*** Available data ***
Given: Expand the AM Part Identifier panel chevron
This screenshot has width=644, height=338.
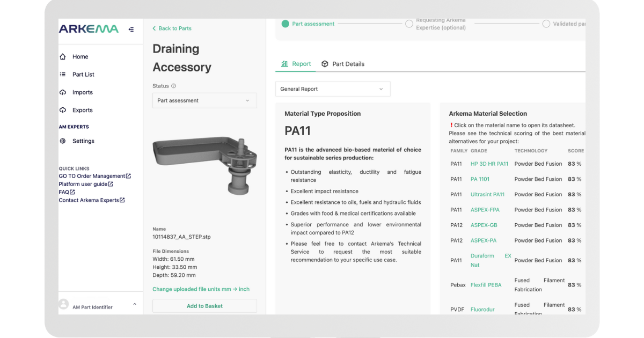Looking at the screenshot, I should click(134, 303).
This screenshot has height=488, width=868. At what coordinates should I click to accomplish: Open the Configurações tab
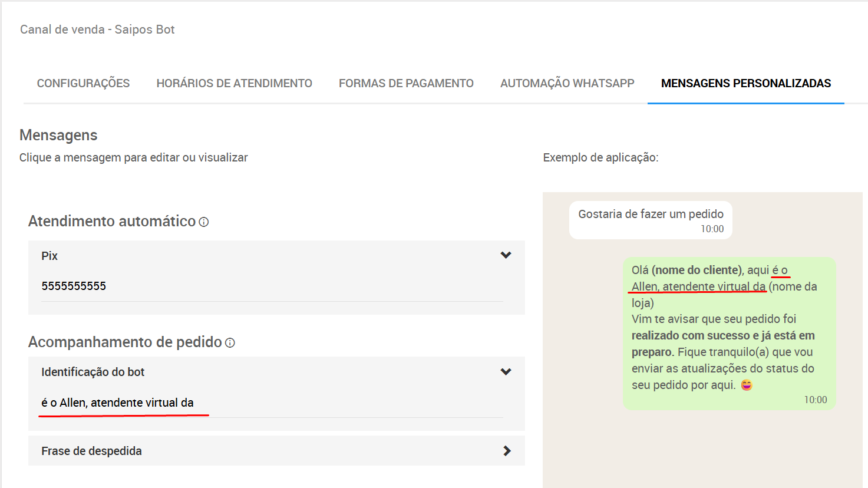click(83, 84)
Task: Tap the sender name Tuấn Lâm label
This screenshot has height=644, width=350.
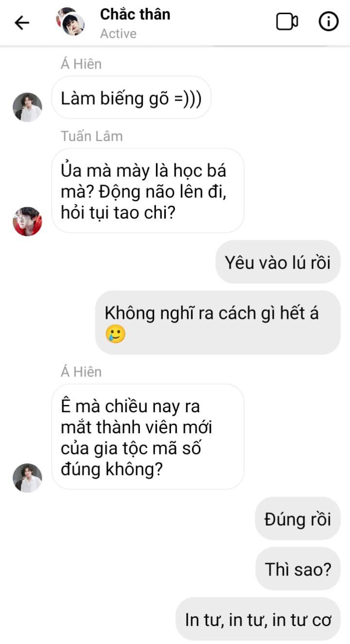Action: tap(92, 136)
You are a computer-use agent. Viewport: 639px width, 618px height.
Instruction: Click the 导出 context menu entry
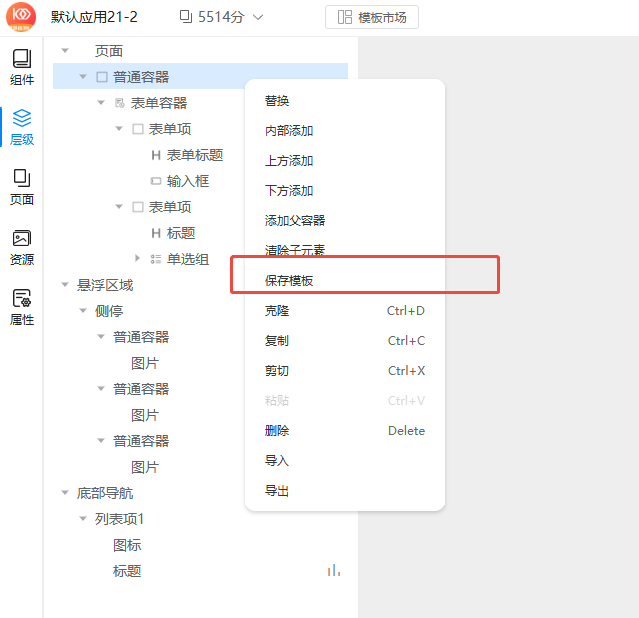pyautogui.click(x=277, y=491)
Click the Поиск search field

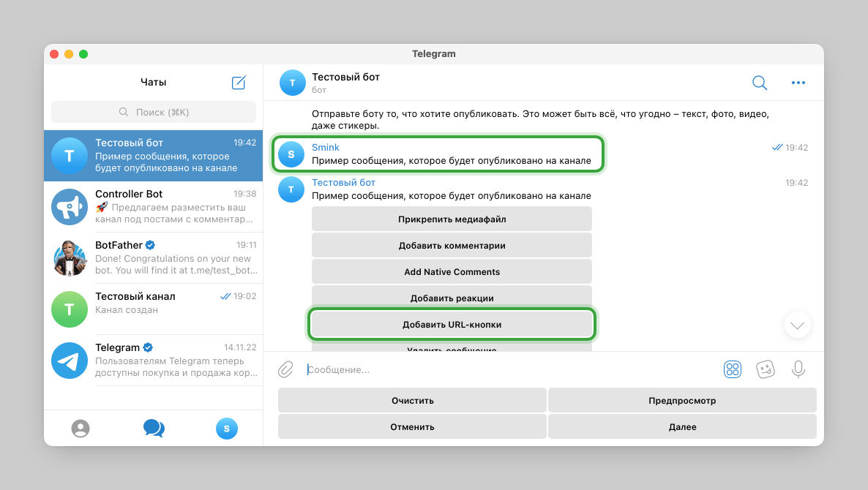click(152, 111)
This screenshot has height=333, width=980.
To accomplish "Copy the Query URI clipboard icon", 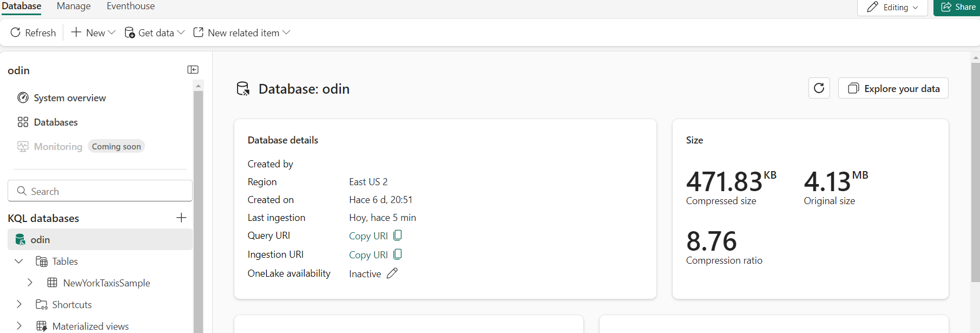I will pyautogui.click(x=398, y=236).
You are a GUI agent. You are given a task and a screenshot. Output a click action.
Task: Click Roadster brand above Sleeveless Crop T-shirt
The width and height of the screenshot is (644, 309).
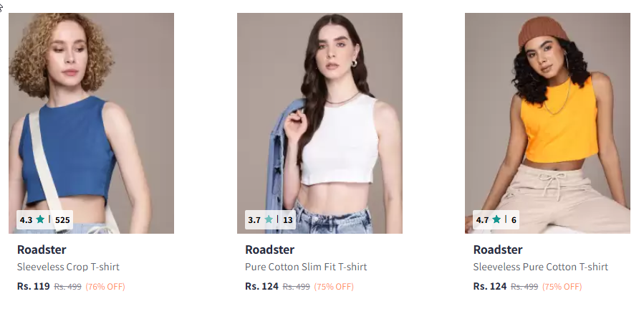[x=42, y=249]
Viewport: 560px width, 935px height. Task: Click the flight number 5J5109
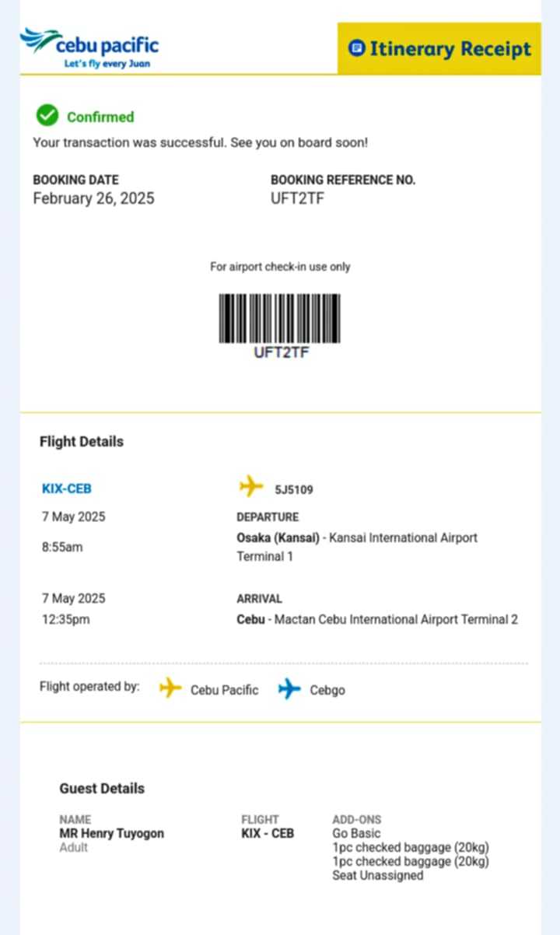pyautogui.click(x=294, y=489)
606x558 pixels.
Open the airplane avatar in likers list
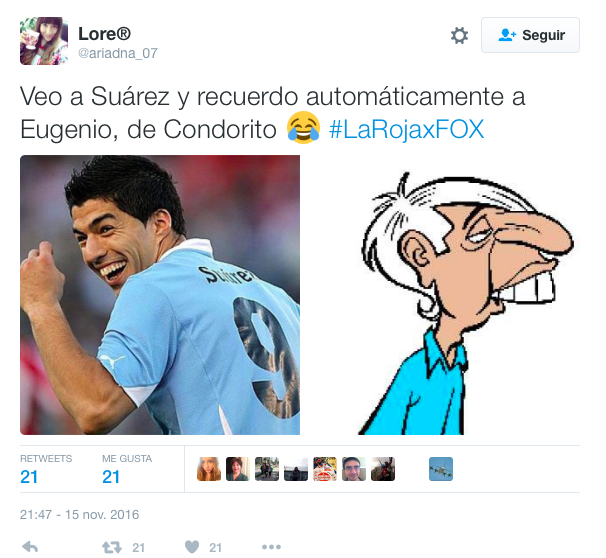coord(441,469)
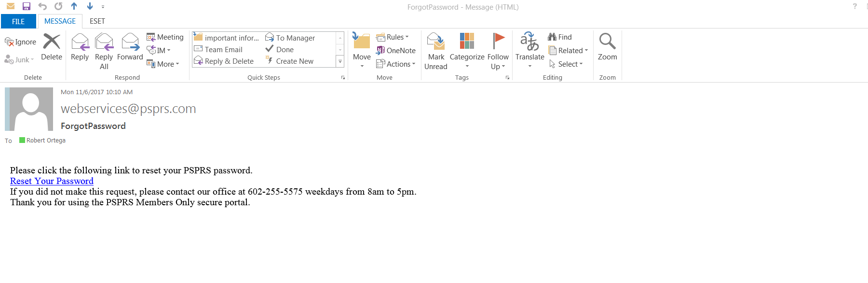Expand the Junk dropdown menu
Image resolution: width=868 pixels, height=283 pixels.
19,60
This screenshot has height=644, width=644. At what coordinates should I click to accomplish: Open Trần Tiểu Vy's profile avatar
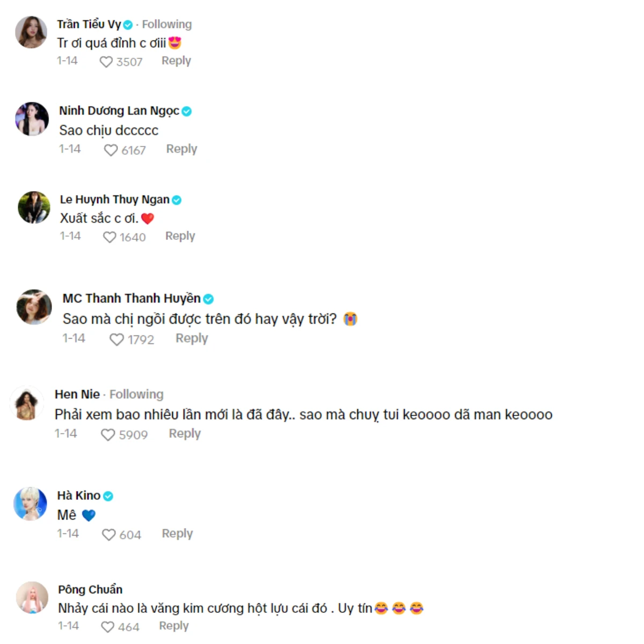pos(31,32)
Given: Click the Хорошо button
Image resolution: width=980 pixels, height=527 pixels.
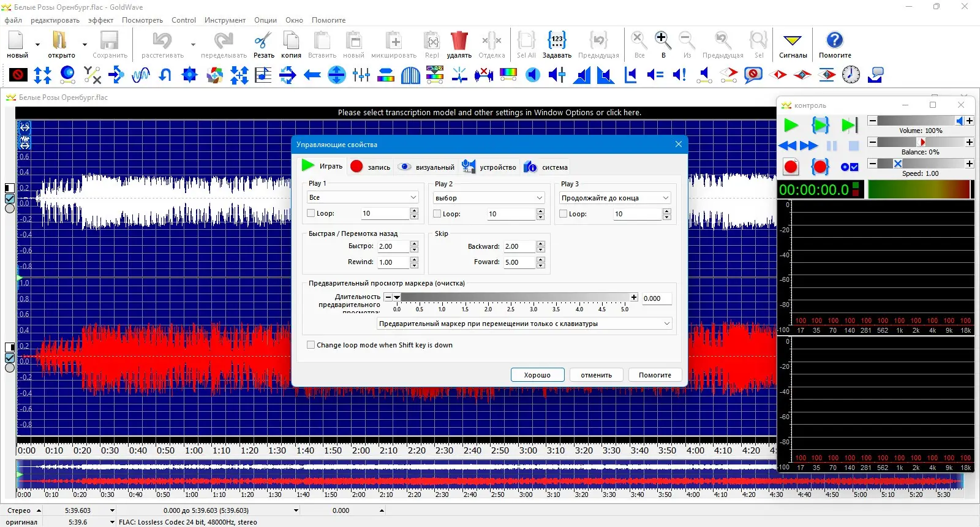Looking at the screenshot, I should 537,375.
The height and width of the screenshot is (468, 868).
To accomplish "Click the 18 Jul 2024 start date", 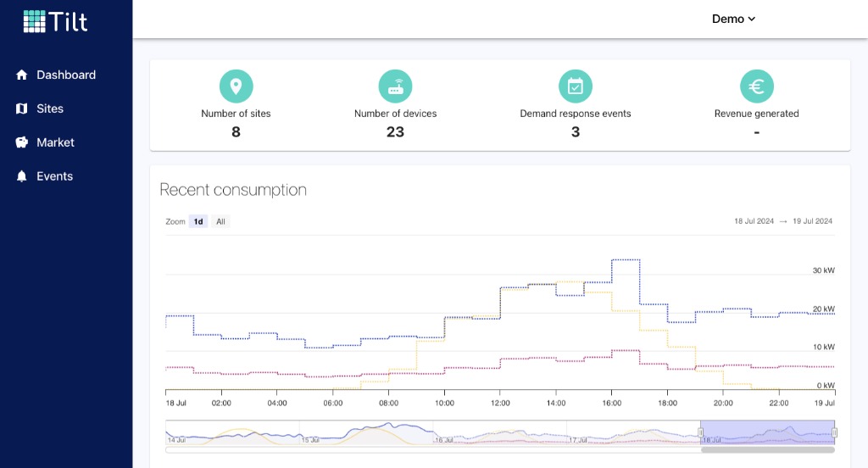I will (754, 221).
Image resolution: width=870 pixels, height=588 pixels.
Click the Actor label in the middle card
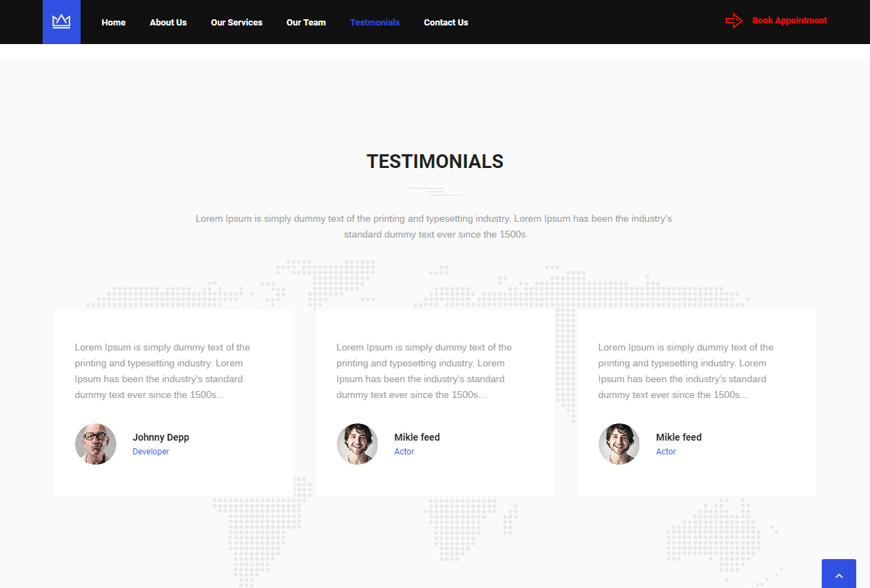(404, 452)
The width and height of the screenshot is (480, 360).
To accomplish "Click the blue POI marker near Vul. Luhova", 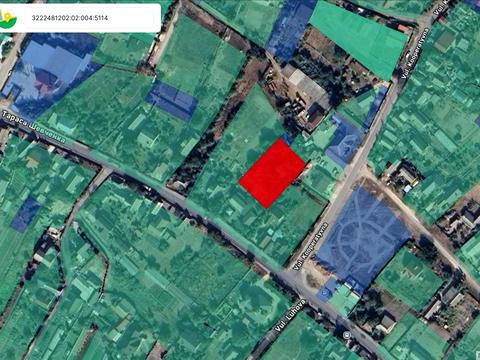I will (324, 293).
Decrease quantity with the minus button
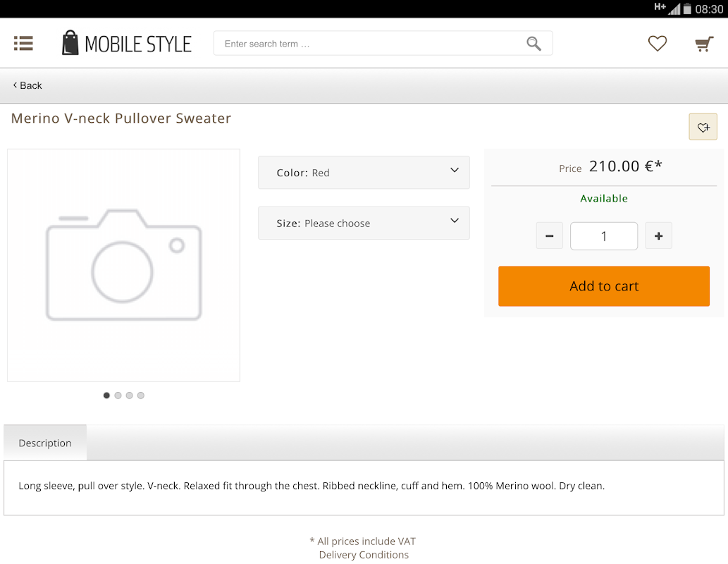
*** End of Available data ***
To do: Where a line in the entries holds "button", copy that line.

Your solution:
Given: Click the Хорошо button
Decrease quantity with the minus button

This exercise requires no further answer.